Rechtlicher Rahmen: Das Gebäudeenergiegesetz im Überblick

Das Gebäudeenergiegesetz (GEG) bildet seit November 2020 den zentralen Rechtsrahmen für energetische Anforderungen an Gebäude in Deutschland. Es bündelt die vorherigen Regelwerke – die Energieeinsparverordnung (EnEV), das Erneuerbare-Energien-Wärmegesetz (EEWärmeG) und das Energieeinsparungsgesetz (EnEG) und wurde zuletzt Anfang 2024 überarbeitet. Ziel des GEG ist es, den Energieverbrauch von Gebäuden zu senken und den Einsatz erneuerbarer Energien im Gebäudebestand zu fördern.

Für Eigentümerwechsel enthält das Gesetz klare Vorgaben: Sobald ein Ein- oder Zweifamilienhaus den Besitzer wechselt, gelten bestimmte Sanierungspflichten für den neuen Eigentümer.

Dabei spielt es keine Rolle, ob der Wechsel durch Kaufvertrag, Schenkung oder Erbfall erfolgt.
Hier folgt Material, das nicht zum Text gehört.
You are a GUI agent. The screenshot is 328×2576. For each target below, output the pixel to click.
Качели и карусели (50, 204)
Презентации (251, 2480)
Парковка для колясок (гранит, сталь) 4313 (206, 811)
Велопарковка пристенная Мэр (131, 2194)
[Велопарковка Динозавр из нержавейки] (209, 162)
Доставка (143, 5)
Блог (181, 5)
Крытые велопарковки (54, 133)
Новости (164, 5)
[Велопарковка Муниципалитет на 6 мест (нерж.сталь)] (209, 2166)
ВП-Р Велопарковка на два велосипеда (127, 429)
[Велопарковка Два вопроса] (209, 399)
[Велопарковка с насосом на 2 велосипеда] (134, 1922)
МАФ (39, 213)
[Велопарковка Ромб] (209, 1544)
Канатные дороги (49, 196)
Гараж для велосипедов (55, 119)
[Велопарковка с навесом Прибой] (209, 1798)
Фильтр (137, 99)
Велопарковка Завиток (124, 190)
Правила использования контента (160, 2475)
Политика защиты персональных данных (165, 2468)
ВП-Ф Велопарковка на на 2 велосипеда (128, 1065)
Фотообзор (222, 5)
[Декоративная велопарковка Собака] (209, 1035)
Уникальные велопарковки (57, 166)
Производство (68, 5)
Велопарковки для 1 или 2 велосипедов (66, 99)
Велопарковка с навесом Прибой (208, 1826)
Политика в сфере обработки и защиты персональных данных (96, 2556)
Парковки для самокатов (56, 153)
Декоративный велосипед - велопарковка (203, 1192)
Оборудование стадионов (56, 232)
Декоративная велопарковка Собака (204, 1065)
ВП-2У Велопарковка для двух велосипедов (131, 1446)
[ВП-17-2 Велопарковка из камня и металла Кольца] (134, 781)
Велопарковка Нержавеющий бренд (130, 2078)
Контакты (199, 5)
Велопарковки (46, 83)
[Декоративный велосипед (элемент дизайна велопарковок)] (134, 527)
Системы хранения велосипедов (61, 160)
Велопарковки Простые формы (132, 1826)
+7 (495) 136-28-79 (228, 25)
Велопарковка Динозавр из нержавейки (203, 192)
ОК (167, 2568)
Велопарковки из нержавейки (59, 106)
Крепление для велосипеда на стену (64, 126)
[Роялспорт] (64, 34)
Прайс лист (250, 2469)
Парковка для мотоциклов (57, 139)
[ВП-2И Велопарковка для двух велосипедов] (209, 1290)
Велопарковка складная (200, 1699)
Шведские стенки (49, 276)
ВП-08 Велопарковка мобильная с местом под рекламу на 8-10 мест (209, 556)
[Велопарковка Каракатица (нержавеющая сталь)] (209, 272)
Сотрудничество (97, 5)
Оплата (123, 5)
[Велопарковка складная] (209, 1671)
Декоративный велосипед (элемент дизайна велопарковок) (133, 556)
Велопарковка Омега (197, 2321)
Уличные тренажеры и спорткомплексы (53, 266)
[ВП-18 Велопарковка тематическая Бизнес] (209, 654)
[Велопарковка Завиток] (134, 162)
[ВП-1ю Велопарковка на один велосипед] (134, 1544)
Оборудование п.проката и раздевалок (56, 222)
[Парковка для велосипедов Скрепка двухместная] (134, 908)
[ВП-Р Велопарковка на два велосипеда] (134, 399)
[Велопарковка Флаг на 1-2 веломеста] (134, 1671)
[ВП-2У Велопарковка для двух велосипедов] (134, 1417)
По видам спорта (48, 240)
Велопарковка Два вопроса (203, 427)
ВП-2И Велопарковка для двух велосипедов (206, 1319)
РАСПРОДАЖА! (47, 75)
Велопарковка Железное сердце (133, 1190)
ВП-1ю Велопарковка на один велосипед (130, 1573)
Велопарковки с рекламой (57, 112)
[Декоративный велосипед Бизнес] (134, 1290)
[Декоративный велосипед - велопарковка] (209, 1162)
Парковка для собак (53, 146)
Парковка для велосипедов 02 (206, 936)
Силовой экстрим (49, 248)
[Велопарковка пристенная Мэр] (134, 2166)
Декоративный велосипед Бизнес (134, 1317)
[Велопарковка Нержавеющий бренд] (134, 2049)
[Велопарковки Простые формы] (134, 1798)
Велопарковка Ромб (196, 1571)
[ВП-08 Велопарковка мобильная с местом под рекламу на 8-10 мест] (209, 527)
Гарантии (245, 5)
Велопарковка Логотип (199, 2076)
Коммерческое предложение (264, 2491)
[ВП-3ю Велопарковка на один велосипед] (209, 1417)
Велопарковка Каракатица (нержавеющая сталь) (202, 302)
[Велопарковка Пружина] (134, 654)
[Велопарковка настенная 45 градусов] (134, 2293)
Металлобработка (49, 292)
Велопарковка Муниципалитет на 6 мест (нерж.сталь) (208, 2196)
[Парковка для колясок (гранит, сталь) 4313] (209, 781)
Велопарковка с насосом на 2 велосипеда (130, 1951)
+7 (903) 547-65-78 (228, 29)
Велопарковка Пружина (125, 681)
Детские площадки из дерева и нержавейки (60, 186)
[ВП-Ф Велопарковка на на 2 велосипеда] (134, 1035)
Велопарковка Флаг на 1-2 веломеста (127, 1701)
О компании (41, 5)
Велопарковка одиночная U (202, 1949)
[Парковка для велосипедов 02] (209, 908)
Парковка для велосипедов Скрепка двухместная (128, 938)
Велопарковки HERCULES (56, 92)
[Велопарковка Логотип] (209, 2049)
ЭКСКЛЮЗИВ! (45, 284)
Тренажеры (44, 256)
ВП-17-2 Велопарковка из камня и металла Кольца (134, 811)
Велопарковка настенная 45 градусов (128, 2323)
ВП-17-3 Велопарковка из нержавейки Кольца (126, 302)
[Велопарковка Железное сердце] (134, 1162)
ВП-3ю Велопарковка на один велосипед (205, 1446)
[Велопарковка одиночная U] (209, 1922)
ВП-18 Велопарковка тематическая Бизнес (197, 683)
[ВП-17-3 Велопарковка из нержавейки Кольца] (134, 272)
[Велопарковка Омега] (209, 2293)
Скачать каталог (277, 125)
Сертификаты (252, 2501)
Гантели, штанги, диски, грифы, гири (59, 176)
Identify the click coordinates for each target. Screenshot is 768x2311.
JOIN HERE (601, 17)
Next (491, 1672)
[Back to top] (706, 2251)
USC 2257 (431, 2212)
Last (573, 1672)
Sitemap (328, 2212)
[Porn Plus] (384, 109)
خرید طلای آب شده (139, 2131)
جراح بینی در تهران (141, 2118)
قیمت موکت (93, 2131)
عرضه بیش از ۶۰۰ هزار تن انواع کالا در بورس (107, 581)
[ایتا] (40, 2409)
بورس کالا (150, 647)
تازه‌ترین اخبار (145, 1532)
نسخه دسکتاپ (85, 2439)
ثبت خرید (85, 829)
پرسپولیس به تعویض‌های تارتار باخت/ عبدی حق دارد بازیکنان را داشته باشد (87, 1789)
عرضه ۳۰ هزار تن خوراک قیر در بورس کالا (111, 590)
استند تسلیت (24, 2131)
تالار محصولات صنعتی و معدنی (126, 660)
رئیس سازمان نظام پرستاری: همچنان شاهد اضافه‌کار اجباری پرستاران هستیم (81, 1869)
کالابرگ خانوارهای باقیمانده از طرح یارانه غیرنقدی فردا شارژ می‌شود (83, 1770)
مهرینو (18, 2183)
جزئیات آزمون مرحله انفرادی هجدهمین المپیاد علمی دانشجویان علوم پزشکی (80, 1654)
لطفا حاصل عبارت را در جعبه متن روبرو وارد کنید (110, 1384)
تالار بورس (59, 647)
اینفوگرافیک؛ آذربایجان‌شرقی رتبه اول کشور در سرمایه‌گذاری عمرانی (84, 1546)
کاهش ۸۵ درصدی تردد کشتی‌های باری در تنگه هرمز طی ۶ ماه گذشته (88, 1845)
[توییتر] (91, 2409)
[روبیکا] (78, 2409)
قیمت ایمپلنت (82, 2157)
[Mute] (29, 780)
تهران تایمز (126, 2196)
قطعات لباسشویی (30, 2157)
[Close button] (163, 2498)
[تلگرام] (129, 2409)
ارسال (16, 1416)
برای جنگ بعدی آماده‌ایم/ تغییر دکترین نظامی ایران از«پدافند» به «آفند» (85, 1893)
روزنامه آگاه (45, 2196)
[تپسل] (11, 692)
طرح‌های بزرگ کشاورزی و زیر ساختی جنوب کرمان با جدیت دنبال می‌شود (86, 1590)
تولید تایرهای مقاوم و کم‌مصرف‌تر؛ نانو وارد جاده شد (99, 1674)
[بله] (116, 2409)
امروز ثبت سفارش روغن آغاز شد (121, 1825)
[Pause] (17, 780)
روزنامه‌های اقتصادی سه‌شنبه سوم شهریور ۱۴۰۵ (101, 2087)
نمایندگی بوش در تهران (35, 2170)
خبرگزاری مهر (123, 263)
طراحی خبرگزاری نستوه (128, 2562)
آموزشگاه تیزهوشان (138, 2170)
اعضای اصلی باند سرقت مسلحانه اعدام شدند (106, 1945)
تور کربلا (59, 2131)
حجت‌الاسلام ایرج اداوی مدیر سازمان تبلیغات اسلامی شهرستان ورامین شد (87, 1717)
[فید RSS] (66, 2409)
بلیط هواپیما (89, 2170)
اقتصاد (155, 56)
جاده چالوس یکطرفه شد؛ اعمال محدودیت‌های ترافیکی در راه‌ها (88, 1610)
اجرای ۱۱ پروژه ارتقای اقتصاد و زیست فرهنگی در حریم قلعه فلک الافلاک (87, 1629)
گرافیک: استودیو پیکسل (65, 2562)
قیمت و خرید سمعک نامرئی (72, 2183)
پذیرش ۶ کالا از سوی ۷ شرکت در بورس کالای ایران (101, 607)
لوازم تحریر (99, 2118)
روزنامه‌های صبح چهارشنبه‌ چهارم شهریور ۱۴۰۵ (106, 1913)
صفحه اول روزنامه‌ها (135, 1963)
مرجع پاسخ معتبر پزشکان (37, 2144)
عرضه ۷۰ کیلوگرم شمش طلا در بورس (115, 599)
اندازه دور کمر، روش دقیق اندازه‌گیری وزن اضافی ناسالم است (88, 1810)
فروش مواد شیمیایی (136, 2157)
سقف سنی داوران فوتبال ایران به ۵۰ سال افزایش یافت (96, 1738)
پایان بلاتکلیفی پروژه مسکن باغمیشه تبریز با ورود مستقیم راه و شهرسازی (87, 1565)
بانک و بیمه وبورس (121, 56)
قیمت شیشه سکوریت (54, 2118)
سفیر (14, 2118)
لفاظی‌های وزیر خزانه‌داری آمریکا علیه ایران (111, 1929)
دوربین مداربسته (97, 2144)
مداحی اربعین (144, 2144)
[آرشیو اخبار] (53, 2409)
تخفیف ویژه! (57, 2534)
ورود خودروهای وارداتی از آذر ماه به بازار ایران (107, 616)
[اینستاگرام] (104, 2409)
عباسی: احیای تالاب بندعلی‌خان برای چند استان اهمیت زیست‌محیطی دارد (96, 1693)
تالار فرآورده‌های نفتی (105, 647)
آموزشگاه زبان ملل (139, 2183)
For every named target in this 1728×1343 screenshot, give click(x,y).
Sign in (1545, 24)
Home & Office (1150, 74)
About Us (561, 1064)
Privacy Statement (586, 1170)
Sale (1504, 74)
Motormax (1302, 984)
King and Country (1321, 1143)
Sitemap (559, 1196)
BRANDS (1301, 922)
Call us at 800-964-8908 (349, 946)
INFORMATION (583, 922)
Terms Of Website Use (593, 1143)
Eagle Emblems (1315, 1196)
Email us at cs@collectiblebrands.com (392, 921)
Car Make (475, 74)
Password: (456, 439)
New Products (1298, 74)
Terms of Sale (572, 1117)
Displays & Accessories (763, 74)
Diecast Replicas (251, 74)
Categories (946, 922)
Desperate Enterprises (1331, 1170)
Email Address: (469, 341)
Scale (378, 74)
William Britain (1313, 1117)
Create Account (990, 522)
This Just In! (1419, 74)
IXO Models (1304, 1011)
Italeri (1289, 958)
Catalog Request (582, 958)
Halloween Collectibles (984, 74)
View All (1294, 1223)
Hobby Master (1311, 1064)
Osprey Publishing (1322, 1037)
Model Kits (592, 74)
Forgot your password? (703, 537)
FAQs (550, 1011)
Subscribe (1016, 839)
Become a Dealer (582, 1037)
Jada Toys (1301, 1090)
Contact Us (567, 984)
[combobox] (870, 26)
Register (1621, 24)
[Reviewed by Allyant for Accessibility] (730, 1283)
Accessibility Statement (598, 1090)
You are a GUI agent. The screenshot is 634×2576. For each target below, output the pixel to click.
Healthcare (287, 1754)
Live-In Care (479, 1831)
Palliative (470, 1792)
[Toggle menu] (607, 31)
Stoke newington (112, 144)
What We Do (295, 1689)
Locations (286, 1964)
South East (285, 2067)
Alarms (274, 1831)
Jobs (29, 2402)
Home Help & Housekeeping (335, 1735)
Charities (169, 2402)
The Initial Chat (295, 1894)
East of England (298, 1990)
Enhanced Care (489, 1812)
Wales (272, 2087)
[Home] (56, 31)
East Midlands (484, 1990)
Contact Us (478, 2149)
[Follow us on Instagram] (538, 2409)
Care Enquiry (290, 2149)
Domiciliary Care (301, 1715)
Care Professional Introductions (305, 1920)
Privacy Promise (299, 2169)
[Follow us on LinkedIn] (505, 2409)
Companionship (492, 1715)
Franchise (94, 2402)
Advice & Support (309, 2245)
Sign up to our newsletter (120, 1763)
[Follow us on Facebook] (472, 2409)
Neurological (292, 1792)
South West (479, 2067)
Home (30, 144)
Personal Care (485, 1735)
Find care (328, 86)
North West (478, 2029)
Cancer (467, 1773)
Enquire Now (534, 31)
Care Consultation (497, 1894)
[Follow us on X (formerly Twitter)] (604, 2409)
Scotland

Maßgeblich ist allein der Eigentumsübergang im rechtlichen Sinne.

Die gesetzlichen Grundlagen finden sich im Abschnitt 5 des GEG, insbesondere in den Paragraphen 47 bis 71. Diese setzen unter anderem die Nachrüstpflichten bei ungedämmten Dachgeschossen, alten Heizkesseln und unisolierten Rohrleitungen fest. Für Erben bedeutet das: Der Erwerb einer Immobilie durch Erbgang führt automatisch zu einer energetischen Sanierungspflicht. Allerdings gibt es auch Ausnahmen.

Das Gesetz versteht sich als Beitrag zur Erreichung der Klimaziele im Gebäudesektor. Eigentümer, die sich rechtzeitig informieren und handeln, vermeiden so etwaige Bußgelder und verbessern den energetischen Zustand sowie den Marktwert der geerbten Immobilie.

Erben im Fokus: Besonderheiten bei unentgeltlichem Eigentumsübergang

Das Gebäudeenergiegesetz macht keinen Unterschied zwischen Käufer und Erbe. Auch bei unentgeltlichem Eigentumsübergang greifen demnach dieselben energetischen Nachrüstpflichten wie beim Kauf.

Viele Erben wissen zunächst nicht, dass sie damit gesetzlich verpflichtet sind, bestimmte Sanierungsmaßnahmen innerhalb von zwei Jahren umzusetzen. Wird die Frist versäumt, drohen Bußgelder von bis zu 50.000 Euro.

Eine Ausnahme besteht nur, wenn der bisherige Eigentümer die Immobilie bis zuletzt selbst bewohnt hat. In diesem Fall greift ein Bestandsschutz, der die Sanierungspflichten aufhebt. Diese Ausnahme entfällt jedoch, wenn der Erblasser das Haus vermietet hat oder bereits seit Jahren leer stand. Eine individuelle Prüfung ist daher unverzichtbar.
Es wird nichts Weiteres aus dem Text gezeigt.